In the end, it worked out well for me. The landlord was hungry. He had started building a complex that was halfway through when teh economy hit. He needed tenants so he started making deals. Likewise, the contractors in the area had seen some lightening of their work load so I was able to get better bids on most services. With Patterson, I found out they had dental units that had been sitting in their local office for three months after a cancelled order and they were looking to make a deal on those. Even banks are still lending when it come to dental practices, and the interest rates are good. So I think I used the economic climate to my advantage more than anything.

All the things I was going to need to open a practice-they were feeling the pinch as well. It ended up being a buyers' market for me, and definitely more so than it would have been three or four years ago.

Q: So, several months in, are there any things that you would point to as major milestones or successes?

A: I've noticed that now, as the only doctor in the office, I have a greater amount of large cases I get to do. In my old office, I had restored maybe two or three implants in the three years I was there. Within the first month in my new practice, I had already done four. When you're the only dog eating, you get a lot more good stuff than when you have to make sure the other dog eats first.

Q: You've said repeatedly that quality patient care and service are a core value for you. Are there any recent clinical developments-new study, new technique, new technology-that you've seen that have impacted your standard of care?

A: For me, it's learning how to find evidence and use evidence in my decision making. I'm a younger practitioner, so I don't have 30 years of experience to draw from, but I can draw off of the experiences of others. I've taken some evidence-based dentistry courses with the ADA and done some work in that. I truly believe that using evidence is one of the best things we can do as clinicians. There is a lot of good science out there, there just aren't a lot of dentists who look for it because they're content to just keep doing what they learned in school. I think that's crazy because things change so fast.

I don't see it as any one particular technique or technology, but having an approach where I commit to stying up to date on new technology and training myself and my staff on how to get that information, how to disseminate it, use it and digest it. If that involves totally changing a technique I use, slightly modifying it, or cementing in my mind that I'm doing it the right way-it's about committing to that evidence, finding it and making the best decisions possible.

Q: As a younger dentist, what trends do you see having the biggest impact on the profession in the coming years?

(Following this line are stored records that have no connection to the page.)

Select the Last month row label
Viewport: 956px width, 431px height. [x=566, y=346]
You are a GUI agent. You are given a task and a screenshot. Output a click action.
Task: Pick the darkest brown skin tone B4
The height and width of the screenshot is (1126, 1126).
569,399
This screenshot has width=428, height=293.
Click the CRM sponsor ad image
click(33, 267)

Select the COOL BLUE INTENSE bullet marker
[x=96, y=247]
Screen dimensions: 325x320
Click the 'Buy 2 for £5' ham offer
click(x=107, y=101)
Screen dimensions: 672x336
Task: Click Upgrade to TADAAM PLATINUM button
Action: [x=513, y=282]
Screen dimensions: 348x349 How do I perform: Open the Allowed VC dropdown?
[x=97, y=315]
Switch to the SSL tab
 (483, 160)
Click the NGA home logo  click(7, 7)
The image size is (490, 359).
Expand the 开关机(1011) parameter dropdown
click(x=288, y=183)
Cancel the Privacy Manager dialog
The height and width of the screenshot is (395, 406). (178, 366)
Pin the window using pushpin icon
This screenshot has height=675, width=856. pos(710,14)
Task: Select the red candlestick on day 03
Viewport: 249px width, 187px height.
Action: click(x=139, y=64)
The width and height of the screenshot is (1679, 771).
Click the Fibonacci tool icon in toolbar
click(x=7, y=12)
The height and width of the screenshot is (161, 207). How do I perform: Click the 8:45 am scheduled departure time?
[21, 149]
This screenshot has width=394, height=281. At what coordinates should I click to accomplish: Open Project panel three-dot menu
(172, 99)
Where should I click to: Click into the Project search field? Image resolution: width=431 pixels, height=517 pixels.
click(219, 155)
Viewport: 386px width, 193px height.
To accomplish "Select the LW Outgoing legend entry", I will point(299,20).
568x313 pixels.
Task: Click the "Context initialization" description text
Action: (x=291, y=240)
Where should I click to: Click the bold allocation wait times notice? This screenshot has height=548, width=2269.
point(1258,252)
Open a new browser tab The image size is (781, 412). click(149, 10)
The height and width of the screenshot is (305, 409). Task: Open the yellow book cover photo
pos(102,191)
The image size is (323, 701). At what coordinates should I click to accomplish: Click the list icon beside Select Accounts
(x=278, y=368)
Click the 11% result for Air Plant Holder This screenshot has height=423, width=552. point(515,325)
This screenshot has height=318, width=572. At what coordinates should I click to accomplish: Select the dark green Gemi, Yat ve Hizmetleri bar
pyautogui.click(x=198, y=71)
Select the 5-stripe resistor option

A: I think that over the last couple years we've seen Cadent iTero and 3M ESPE's Lava C.O.S. and other digital impressioning technologies come to market. In some ways, it's still in the early growing pain stages, but over the next five to 10 years, no one is going to be taking polyvinyl impressions of crown and bridge anymore. Whether it's the iTero, C.O.S. or some technology not even out there yet, I think this is the direction things are going and where it's going to be-dentists need to embrace it or get out of the way.

A great example of this is digital radiography. We've seen it come from this new, cool, crazy technology to now being the standard. No one would think of opening an office without putting digital radiography in there, and in the next several years, I think it will be the same with digital impressioning systems, and we're getting there.

One of the things I like best about the technology is that it leaves me open to doing the kind of restorations I want. With a CEREC machine, for example, I couldn't do a gold restoration, only an all-ceramic. I like having flexibility to choose what I think is best on a case by case basis.

Q: Last question...With your dad's experience as a dentist, was there any advice he gave you about starting your own practice?

A: Never work with your spouse-first thing. That's my one rule. No matter what happens, my wife will never work in the office.